Serge Petitclerc croit que la lutte à la pauvreté fait du surplace au Québec. Si certaines catégories de population, les personnes âgées et les familles avec enfants notamment, ont vu leur situation s’améliorer, celle des personnes seules et des couples sans enfants s’est détériorée. « Si on regarde les indicateurs sur de longues périodes, quand on fait la moyenne de tout ça, ça ne bouge pas, » dit-il.

Que faire alors? « Souvent les gouvernements cherchent des trucs, des tours de passe-passe pour améliorer la situation des gens mais se refusent à faire des changements structuraux, » déplore Serge Petitclerc. « Tu ne peux pas améliorer les conditions de vie des plus pauvres sans mettre de l’argent dans leurs poches, et pas juste les familles, les personnes seules aussi ont besoin d’argent; ça ne se fera pas avec des crédits d’impôt. » Le militant suggère deux mesures phares pour augmenter les revenus des personnes en situation de pauvreté : augmenter le salaire minimum et augmenter les prestations d’aide sociale.

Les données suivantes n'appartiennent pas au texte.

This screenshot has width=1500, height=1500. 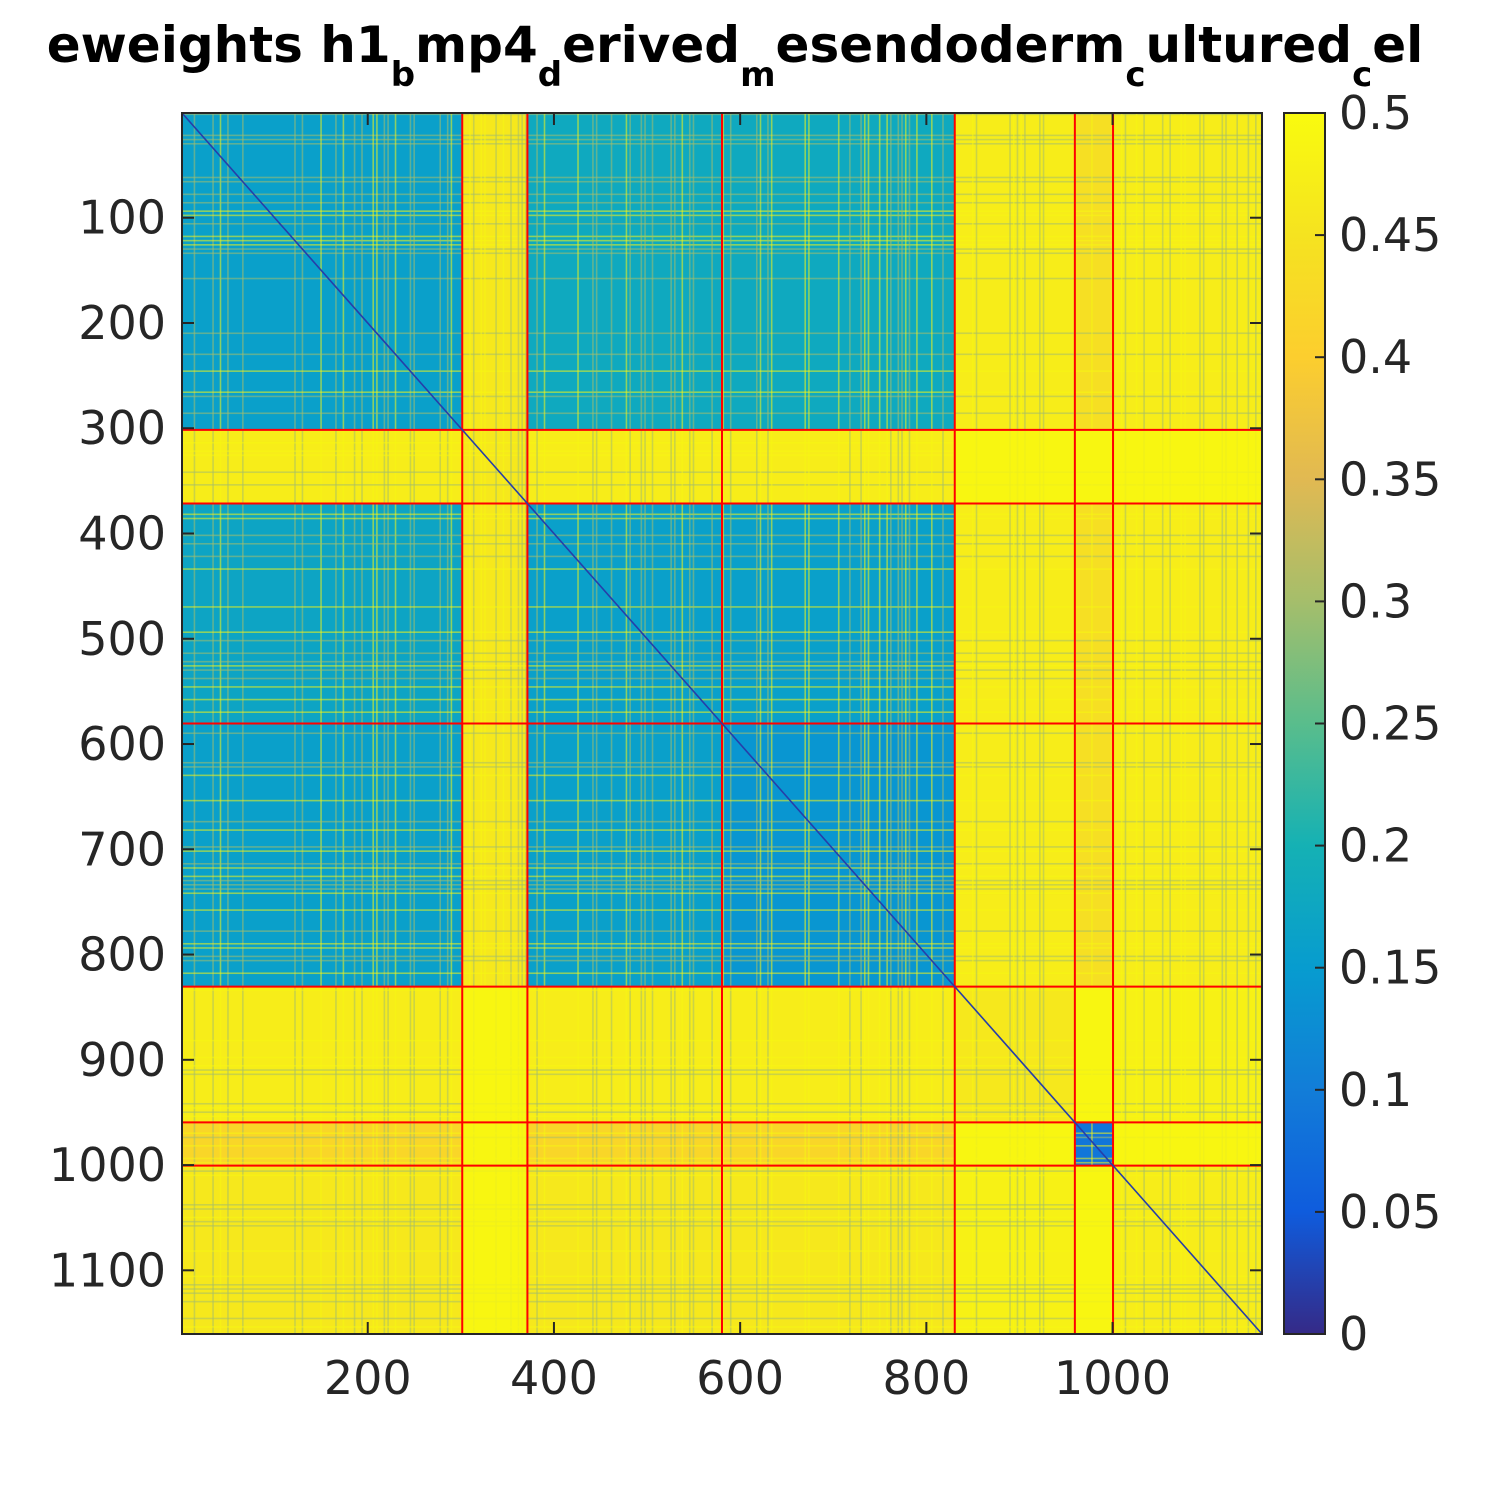 What do you see at coordinates (1112, 1378) in the screenshot?
I see `x-tick-label-4: 1000` at bounding box center [1112, 1378]. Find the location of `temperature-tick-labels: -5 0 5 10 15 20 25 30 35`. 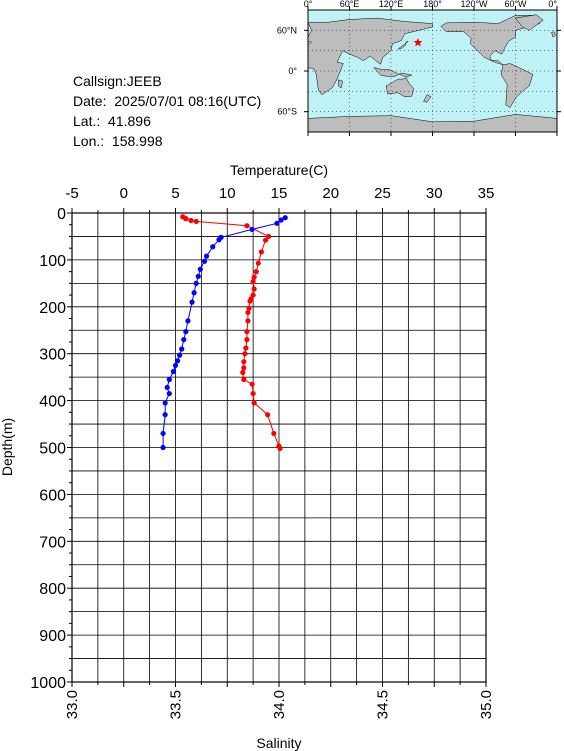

Mais l’argent seul ne suffira pas, les services publics font aussi partie de l’équation. « C’est un des déterminants de la pauvreté : l’accès aux services publics est un facteur d’égalité, » rappelle Serge Petitclerc, « et il y a vraiment des trous béants dans les services publics de santé et d’éducation. Là où on coupe en premier, c’est toujours dans les services particuliers qui servent surtout à égaliser les chances pour les plus pauvres. » Sans parler des grands oubliés de la révolution tranquille, les soins des dents et des yeux comme le rappelle le porte-parole.

Pour lutter contre la pauvreté, ça prend de l’argent, tout simplement. « Il y en a de l’argent, ce n’est pas ça le problème. Quand ils en ont besoin, ils en trouvent comme on le voit depuis un an, » dit M. Petitclerc. « C’est d’abord un problème de volonté politique… et les pauvres ne votent pas, ça ne passe pas juste par le vote mais ça fait partie de l’équation : les personnes en situation de pauvreté n’ont pas de poids politique dans notre société, elles ne sont pas organisées politiquement, elles ne font pas le poids, » conclut le militant.